Deep Learning of Binary Hash Codes for Fast Image Retrieval (CVPR 2015)
Code: https://github.com/kevinlin311tw/caffe-cvprw15/blob/master/analysis/precision.m#L30-L55
buffer_yes = zeros(K,1);
buffer_total = zeros(K,1);
total_relevant = 0;
for j = 1:K
retrieval_label = trn_label(y2(j));
if (query_label==retrieval_label)
buffer_yes(j,1) = 1;
total_relevant = total_relevant + 1;
end
buffer_total(j,1) = 1;
end
% compute precision
P = cumsum(buffer_yes) ./ Ns';
if (sum(buffer_yes) == 0)
AP(i) = 0;
else
AP(i) = sum(P.*buffer_yes) / sum(buffer_yes);
end
Here the divider is sum(buffer_yes) which is number of the relative documents in the returned list of size k, not min(k, number of relevant documents).

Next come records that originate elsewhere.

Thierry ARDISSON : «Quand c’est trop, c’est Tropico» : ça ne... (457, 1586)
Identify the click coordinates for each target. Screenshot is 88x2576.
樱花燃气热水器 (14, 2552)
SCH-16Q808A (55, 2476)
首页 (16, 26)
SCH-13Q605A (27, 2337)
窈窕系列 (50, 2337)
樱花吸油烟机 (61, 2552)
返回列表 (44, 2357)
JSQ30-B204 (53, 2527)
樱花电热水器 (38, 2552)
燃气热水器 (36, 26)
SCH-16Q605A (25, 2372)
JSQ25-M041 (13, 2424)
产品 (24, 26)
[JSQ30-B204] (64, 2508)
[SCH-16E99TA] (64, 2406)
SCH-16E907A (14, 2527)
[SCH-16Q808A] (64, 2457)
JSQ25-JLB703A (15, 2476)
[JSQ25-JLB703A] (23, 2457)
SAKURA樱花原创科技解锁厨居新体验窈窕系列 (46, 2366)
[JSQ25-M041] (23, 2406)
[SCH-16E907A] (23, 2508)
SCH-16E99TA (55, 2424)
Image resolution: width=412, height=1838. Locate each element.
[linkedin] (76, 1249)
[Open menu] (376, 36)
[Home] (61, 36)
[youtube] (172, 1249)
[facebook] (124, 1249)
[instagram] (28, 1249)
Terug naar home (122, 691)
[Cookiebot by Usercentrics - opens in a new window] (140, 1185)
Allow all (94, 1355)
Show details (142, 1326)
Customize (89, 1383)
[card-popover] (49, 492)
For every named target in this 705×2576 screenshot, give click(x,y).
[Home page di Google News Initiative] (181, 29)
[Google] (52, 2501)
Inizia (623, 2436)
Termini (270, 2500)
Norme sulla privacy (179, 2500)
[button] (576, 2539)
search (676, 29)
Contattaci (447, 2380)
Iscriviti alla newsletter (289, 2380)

"Supervised Learning of Semantics-Preserving Deep Hashing" (TPAMI 2017)
Code: https://github.com/kevinlin311tw/Caffe-DeepBinaryCode/blob/master/analysis/precision.m
Code is the same as in the previouse paper.
Learning Compact Binary Descriptors with Unsupervised Deep Neural Networks (CVPR 2016)
Same code: https://github.com/kevinlin311tw/cvpr16-deepbit/blob/master/analysis/precision.m#L32-L55
Am I missing something? Is the code in the papers above correct? Why it does not coincide with https://github.com/benhamner/Metrics/blob/master/Python/ml_metrics/average_precision.py#L25-L39 ?
Update
I found this closed issue, referring the same problem: https://github.com/thuml/HashNet/issues/2
Is claim the following claim correct?
AP is a ranking metric. If the top 2 retrievals in the ranked list are relevant (and only the top 2), AP is 100%. You're talking about Recall, which in this case is indeed 0.2%.
From my understanding, if we treat AP as area under PR curve, the claim above is not correct.
P.S. I was in doubt if this should go to Cross Validated or to StackOverflow. If you think that it is better to place it to Cross Validated I don't mind. My reasoning was that it is not a theoretical question, but implementation one with reference to actual code.